While I don't have bi-polar I do have an anxiety condition and ADHD with a splash of depression (although depression is a pretty nebulous term). My severity of these conditions isn't too bad untreated but it is enough to warrent medication.
I've talked to some people about this and many share my same reservations I had with taking medication at first. I went through various techniques (psychotherapy and acupuncture, etc) for years before I finally decided to try the medication route. While the acupuncture was very effective on my anxiety and depression, it didn't help so much on the ADHD side of things.
I don't know that I talked much about my anxiety before and I don't know that I will in this post. I will say that at one point in my life it got to the point where even standing in line at the G-Store was too much for me. That didn't turn me on to medication and, in fact, I had the anxiety somewhat under control by the time I started taking it. Not all together sure why I decided to throw that in this.

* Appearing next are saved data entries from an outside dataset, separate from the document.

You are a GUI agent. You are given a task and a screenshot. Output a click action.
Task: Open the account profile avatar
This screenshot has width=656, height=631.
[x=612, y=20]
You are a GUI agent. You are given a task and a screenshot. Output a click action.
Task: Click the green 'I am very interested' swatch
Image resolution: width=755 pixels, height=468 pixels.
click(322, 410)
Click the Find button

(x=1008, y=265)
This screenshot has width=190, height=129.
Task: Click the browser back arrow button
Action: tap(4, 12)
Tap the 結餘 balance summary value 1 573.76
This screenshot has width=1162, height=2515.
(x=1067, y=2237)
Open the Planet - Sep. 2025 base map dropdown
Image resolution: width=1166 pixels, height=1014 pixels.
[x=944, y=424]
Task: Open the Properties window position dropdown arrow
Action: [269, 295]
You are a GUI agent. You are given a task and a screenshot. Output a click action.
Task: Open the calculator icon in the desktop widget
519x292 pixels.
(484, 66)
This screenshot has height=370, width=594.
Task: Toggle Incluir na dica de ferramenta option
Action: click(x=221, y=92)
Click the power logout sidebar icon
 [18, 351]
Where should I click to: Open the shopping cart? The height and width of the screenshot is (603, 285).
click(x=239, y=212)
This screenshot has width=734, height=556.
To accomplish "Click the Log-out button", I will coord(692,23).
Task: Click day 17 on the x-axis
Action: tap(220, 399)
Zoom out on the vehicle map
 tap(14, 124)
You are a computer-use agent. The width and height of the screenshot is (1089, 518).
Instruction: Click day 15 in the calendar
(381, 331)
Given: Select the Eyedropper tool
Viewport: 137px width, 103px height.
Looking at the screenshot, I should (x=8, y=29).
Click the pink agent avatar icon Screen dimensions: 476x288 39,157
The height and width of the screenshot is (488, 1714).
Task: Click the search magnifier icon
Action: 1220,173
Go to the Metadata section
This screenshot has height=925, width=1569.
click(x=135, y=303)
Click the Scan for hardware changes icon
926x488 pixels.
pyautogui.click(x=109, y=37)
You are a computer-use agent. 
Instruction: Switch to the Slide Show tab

Eventually, after talking this over at length with my therapist I asked for a reference to a shrink. The guy I went to originally was exactly what you probably expect a shrink to be. Quick, 15 minute in and out with a prescription. Granted, he had my case file from my therapist but still, I hate being treated that way.
He started me on prozac and Wellbutrin. The prozac was for the ADHD and the Wellbutrin was for the anxiety/depression. He started me on the lowest doses. Both of these were effective for treating those issues but I would crash HARD around 4 pm everyday.
During this time I started to work with a life coach to try to get my life in order (read: organization). The shrink I had been seeing moved on so I need a new one. I mentioned this to my coach who referred me to a different shrink that treated the person and not the condition. My appointments with this one are close to an hour and we go over everything that is going on before adjusting medication, etc. Much more to my liking. Over time I moved from prozac to Lexapro and from the ordinary Wellbutrin to a new XL version that is slow release and lasts 24 hours. The result was no more crashing at 4 pm, yay!
Eventually Cymbalta came out that treats both serotonin and norepinephrine which previously required two medication to treat. Additionally, its a pretty small dose (25 mg or something). I just take one of those a day now and it works quite well. There is a post on my blog about the brain shocks you get if you stop taking it cold turkey, wicked stuff those.
I tell you all of that to tell you this: Sometimes I wonder if the medication makes me not me but some weird pseudo-me. I think that is a fear for a lot of people considering this and it is a valid fear. The radio progam I was listening to this morning brought this up as well and the woman put the conclusion I guess I came to a while ago for succiently. What she realized was that when you are not taking the medication the person you are is sick, the medication allows the real you to come out and I agree with that. The only reason someone might even be going through doubts about taking meds is because they know something is keeping them from being who they really are. Medication is a way to realize that person.
Let me describe something else that might help. When I was off my medication I would have some pretty large swings in mood. Not bi-polar levels because I wouldn't be manic but I would experience large levels of anxiety and dread, lots of catastrophising and what-if'ing everything. What the medication has done is it takes that edge off. My personality hasn't changed but has instead leveled out. My reactions to situations are more paced and in proportion to the situation where before they would sometimes be very out of proportion (both over and under reacting). The way I picture it is if I were to draw a picture of a line that waves up and down, kinda like a sine curve, those highs and lows would represent those peeks where I over/under react to situations. The medication sorta caps those highs and lows so my reactions happen within a smaller range.
Addtionally, the ADHD side of me still functions but in a more good way now. I still can juggle multiple topics and think out-of-the-box, etc but I am able to focus better when it matters. It isn't so much of a grey fog like it used to be. That isn't to say that doesn't happen, but it is more manageable now.
Wow, this was a lot longer than I had intended. In any case, if anyone is dealing with whether or not to try medication then by all means ask questions!